21 janvier 2019 / Constance Léon (Reporterre)



Depuis 2012, l’entreprise britannique Lydian cherche à exploiter l’or de la montagne d’Almusar, en Arménie. Sur place, habitants et militants bloquent la mine et attendent beaucoup du nouveau gouvernement issu de la « révolution » de mai 2018.

Regroupés autour d’un thé, près du poêle d’une minuscule caravane, trois jeunes hommes fument des cigarettes en scrutant leurs écrans de téléphone portable. Depuis cinq mois, une cinquantaine d’habitants de Jermuk, Gnedevaz et Ketchut, à quelques kilomètres de là, se relaient tous les jours, 24 heures sur 24, pour filtrer les trois accès de la montagne d’Almusar et de ses gisements d’or. Un calendrier quasi militaire régit les tours de garde entre les volontaires. 

Parmi eux, Aharon Arsenyan est un vétéran de la guerre de quatre jours de 2016 au Haut-Karabagh, un territoire disputé entre l’Arménie et l’Azerbaïdjan. Pour l’ancien soldat de 24 ans, fermer la mine serait avant tout « un acte patriotique ». Comme la plupart des volontaires, il a arrêté de travailler pour bloquer la mine, convaincu que l’entreprise Lydian avait menti sur la réalité des conséquences environnementales de l’exploitation sur la vie quotidienne des habitants. « Nous avons compris que Lydian polluait nos rivières. L’eau de Jermuk est la plus pure d’Arménie. Nous avons coutume de dire que ce qui est le plus précieux pour nous est notre eau et pas l’or de la montagne », dit Aharon Arsenyan, en la pointant du doigt.
 

 Les réservoirs de Ketchut et de Spendaryan, les principales ressources en eaux agricoles et potables du pays

L’histoire de Lydian International a commencé en 2007 lorsque l’entreprise britannique a été créée à Jersey, un paradis fiscal, selon l’enquête d’Open Democracy. De son côté, l’État arménien a changé le statut des terres du site d’Almusar, d’agricoles à industrielles. En 2012, comme le veut la loi arménienne, l’entreprise a fourni au ministère de la Protection de la nature plusieurs rapports prouvant le respect des normes environnementales et sociales du site (Environmental safety and social assessments), sans qu’aucun contrôle indépendant ne soit réalisé. D’abord alléchés par les promesses de Lydian de créer plus de 700 emplois pendant les dix ans d’exploitation prévus et les 300 millions d’euros que l’entreprise promettait à l’Etat, les habitants ont vite déchanté.

Les baraquements des employés de Lydian, à l’entrée de la mine.

En 2015, deux associations environnementales arméniennes, Ecolur et ArmEcoFront, ont publié plusieurs rapports démontrant les dégâts à long terme que provoquerait l’exploitation de la mine. Celle-là est située à moins de cinq kilomètres de deux réservoirs de Ketchut et de Spendaryan, les principales ressources en eaux agricoles et potables de l’Arménie. Toute émanation toxique, en particulier depuis le réservoir de Ketchut, qui mène directement au lac Sevan, la seule source d’eau potable en Arménie, serait un danger direct pour 2,5 millions d’Arméniens.

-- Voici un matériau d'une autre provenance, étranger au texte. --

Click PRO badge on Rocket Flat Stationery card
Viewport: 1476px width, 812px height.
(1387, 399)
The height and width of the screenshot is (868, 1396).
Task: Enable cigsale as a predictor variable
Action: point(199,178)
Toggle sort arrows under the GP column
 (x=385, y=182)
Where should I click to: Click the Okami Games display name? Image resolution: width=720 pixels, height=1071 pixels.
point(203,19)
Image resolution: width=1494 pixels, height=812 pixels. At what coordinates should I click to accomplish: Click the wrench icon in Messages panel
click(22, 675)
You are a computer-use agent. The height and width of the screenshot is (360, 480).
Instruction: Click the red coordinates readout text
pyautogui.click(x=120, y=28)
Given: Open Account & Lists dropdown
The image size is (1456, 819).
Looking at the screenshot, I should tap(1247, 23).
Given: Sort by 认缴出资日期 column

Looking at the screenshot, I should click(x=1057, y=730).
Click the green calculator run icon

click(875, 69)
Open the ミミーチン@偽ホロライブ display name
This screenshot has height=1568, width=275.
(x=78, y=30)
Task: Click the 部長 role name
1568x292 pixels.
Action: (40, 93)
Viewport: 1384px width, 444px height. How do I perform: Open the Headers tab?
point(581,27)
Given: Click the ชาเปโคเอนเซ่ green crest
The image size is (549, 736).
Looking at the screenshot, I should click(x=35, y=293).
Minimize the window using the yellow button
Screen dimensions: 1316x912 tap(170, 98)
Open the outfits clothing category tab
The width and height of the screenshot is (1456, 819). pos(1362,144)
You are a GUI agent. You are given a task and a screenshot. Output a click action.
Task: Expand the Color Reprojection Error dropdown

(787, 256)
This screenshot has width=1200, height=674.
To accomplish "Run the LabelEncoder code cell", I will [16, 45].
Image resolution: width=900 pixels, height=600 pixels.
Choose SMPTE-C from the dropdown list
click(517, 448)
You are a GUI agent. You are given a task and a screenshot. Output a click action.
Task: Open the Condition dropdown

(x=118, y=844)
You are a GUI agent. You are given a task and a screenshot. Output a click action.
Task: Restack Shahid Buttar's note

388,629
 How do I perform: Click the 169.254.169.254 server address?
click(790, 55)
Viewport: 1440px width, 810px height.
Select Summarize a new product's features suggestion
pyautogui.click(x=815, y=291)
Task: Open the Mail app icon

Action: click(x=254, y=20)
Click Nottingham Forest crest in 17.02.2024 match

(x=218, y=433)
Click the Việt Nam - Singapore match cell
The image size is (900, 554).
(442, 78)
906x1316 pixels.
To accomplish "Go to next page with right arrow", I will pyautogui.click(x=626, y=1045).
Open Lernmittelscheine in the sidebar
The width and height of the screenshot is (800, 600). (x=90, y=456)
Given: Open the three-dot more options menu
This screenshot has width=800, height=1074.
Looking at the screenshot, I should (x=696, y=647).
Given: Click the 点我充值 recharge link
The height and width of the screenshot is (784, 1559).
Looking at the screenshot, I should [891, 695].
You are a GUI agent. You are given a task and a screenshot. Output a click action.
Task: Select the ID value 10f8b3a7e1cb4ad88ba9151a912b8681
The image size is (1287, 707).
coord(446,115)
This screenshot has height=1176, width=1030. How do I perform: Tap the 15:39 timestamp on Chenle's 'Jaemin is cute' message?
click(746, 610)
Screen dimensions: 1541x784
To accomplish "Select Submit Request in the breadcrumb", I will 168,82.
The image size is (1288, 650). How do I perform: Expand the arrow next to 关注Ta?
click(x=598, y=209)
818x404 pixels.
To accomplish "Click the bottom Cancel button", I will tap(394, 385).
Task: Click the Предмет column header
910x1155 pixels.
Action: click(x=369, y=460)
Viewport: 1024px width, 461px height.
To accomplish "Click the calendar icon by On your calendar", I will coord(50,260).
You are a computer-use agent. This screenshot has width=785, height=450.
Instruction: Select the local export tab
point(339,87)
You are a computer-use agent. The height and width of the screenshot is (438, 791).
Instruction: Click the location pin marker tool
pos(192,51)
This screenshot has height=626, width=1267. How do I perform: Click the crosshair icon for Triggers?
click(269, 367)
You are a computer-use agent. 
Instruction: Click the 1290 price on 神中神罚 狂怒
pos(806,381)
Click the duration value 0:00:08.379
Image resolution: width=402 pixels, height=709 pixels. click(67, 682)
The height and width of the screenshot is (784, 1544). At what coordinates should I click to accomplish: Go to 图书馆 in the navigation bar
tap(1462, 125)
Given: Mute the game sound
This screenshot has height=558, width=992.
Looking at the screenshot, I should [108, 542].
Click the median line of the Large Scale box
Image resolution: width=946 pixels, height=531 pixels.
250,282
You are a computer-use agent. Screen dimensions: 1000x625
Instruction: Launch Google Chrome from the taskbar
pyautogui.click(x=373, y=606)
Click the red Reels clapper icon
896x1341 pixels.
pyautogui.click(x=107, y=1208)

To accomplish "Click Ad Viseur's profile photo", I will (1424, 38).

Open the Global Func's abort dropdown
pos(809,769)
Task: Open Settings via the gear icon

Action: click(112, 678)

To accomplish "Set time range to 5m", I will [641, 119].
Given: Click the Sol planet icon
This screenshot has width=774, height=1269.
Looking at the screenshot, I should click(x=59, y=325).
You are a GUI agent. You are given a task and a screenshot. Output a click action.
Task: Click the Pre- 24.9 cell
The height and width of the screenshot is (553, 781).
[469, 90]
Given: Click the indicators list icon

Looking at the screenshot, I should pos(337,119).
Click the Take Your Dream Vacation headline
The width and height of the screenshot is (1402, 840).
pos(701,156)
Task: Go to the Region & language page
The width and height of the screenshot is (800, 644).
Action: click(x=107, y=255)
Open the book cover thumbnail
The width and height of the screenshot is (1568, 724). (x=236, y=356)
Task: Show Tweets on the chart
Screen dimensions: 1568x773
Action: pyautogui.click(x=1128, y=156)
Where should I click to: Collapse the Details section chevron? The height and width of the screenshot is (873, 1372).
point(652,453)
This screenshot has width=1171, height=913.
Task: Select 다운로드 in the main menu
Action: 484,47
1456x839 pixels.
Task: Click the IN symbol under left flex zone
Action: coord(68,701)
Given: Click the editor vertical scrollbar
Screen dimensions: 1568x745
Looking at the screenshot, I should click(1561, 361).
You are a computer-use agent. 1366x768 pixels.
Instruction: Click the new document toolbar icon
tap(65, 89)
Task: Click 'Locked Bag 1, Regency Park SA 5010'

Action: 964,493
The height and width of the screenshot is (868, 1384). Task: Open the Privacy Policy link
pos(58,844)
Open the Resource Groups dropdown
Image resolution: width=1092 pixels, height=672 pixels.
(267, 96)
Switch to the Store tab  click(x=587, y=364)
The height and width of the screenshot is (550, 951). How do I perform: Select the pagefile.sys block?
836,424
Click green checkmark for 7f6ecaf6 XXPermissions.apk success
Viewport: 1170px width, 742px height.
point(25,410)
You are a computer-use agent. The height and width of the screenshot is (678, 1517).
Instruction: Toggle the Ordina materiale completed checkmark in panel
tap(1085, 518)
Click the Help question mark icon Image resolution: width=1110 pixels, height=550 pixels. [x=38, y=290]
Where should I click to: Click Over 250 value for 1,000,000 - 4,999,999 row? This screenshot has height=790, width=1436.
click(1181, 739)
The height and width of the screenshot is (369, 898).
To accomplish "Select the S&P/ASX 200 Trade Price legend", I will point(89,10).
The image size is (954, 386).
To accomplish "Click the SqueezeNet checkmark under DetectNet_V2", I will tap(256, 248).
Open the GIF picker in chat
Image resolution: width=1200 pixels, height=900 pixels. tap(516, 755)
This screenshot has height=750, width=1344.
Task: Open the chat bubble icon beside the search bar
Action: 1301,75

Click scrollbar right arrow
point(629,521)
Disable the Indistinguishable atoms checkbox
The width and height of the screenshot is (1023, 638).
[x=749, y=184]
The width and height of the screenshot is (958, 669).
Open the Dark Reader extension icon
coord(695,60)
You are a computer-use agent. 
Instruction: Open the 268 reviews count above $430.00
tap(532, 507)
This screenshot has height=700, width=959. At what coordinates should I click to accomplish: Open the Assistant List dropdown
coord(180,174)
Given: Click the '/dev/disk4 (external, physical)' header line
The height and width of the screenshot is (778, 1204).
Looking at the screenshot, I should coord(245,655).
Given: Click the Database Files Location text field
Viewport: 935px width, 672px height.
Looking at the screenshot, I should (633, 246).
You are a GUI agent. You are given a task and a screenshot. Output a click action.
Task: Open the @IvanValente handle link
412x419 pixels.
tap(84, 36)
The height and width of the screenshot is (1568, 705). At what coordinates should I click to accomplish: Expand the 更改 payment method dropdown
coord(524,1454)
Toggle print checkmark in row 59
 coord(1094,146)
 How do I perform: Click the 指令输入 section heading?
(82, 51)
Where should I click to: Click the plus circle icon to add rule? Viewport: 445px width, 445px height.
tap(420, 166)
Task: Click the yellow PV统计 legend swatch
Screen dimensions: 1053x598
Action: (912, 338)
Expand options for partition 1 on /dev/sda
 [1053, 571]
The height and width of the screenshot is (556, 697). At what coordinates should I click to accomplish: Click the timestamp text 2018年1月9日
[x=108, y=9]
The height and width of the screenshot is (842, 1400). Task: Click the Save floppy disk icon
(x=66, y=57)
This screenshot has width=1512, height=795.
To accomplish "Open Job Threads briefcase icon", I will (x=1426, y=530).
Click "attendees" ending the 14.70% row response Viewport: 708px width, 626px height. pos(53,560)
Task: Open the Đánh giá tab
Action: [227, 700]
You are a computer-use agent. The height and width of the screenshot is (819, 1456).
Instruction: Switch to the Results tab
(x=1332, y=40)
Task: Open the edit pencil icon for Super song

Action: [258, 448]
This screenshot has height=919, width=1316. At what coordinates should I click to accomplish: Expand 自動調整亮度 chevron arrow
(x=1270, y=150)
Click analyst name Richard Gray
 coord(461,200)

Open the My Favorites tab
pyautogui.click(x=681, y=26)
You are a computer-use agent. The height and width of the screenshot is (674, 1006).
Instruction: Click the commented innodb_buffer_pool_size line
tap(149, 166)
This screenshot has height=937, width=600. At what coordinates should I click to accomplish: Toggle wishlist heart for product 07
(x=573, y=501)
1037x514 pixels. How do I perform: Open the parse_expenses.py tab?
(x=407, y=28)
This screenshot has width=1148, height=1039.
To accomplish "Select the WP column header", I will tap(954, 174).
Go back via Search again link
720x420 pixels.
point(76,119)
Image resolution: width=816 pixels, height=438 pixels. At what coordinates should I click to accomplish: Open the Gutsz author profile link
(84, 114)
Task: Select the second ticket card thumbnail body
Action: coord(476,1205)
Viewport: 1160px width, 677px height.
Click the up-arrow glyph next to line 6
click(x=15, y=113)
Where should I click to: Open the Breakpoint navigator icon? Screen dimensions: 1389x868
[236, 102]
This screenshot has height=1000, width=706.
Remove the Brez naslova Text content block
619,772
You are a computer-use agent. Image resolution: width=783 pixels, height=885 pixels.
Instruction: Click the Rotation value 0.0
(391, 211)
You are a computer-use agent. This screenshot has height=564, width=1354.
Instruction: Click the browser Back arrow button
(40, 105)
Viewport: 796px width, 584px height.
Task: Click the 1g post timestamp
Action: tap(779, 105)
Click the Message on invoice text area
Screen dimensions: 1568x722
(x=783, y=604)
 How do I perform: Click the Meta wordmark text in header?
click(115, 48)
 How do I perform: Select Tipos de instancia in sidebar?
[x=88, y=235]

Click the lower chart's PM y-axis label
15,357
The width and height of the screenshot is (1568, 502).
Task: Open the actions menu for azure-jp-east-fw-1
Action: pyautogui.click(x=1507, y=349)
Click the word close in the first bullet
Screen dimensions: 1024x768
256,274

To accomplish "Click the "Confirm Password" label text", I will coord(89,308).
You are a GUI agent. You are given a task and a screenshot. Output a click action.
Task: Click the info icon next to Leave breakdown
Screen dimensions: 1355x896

Les employés de Lydian ont lancé les travaux de préparation sur le site en 2016. L’entreprise avait promis que les travaux ne provoqueraient pas de poussière toxique qui descendrait jusqu’aux villages. Mais, « pendant les travaux, la ville de Jermuk a été recouverte par une épaisse poussière », dit Aharon Arsenyan. En février dernier, le projet de mine de cuivre de Teghut, dans le nord de l’Arménie, a été suspendu à la suite des accusations de non-respect des normes environnementales.

La plupart des mines appartiennent aux investisseurs étrangers et aux oligarques arméniens 

Installée sur le lit dans la caravane, Ani Khatchataryan, venue d’Erevan, est la seule femme du groupe d’activistes. « Avant la révolution, les gouvernements donnaient leur aval à presque tous les projets miniers. Lydian dit qu’elle emploie des outils de nouvelles technologies respectueuses des normes environnementales internationales, mais elle pollue en toute impunité », s’insurge la jeune femme de 32 ans, membre de l’association ArmEcoFront.

Le campement des opposants à la mine d’or.

L’activité minière s’est développée à partir des années 2000 en Arménie, sous l’impulsion de la politique de privatisation du secteur par le président de la République de l’époque, Robert Kotcharian. La plupart des mines appartiennent aux investisseurs étrangers et aux oligarques arméniens. L’État n’engrange que des redevances minières sur la vente des minerais, une part infime des bénéfices qu’engendre l’exploitation. Réformé en 2012, le Code minier arménien omet aussi de définir ce que sont les déchets miniers. Leur traitement n’est pris en charge par personne. L’Arménie compte désormais près de 400 mines sur son territoire.

En avril dernier, des milliers d’Arméniens étaient descendus dans les rues d’Erevan pour protester contre la corruption du gouvernement du Premier ministre d’alors, le Républicain Serge Sarkissian. Ce dernier a démissionné et en mai, les députés ont élu Premier ministre l’opposant politique Nikol Pachinian. La révolution arménienne d’avril a suscité à Almusar l’espoir que les choses pouvaient aussi changer hors de la capitale. Les habitants espéraient que leur opposition à l’exploitation de la mine serait écoutée par les responsables politiques. C’est d’ailleurs au moment de la révolution que les blocages de la mine par les habitants ont commencé.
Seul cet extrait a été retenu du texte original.